TASK INSTRUCTIONS » Convert the entries into a two-column CSV with the headers "prompt" and "response". Start at the line containing "This screenshot has" and end after the line containing "click(353, 138)". Each entry becomes one row, with each field quoted and any line breaks replaced by spaces, and the pictures left out.

DATA ENTRIES »
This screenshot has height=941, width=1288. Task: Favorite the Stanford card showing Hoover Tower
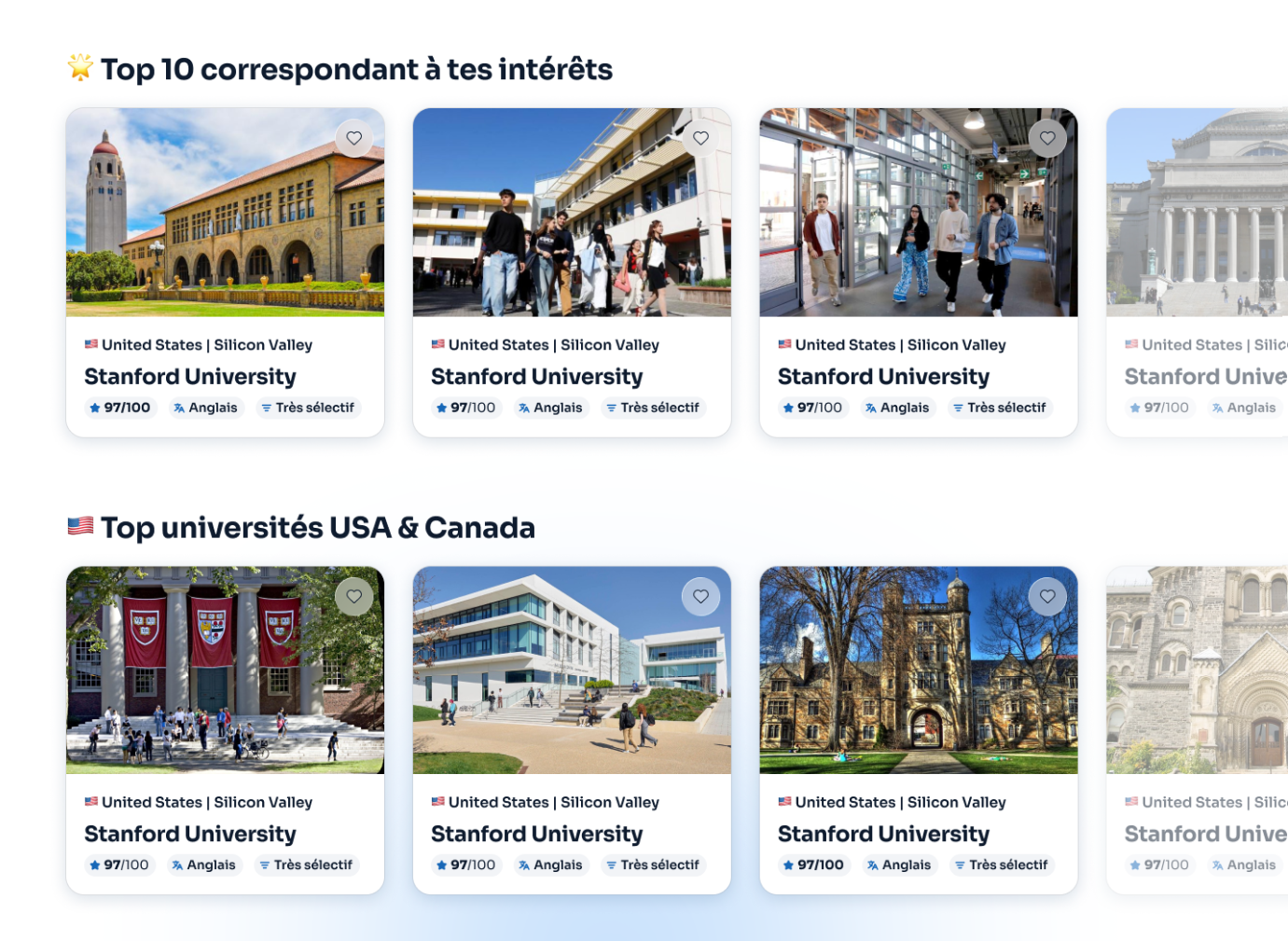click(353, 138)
--
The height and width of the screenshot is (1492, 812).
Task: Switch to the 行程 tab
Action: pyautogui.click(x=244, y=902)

ANSWER FOR THE TASK »
prompt,response
"This screenshot has height=941, width=1288. Task: Favorite the Stanford card showing Hoover Tower","click(353, 138)"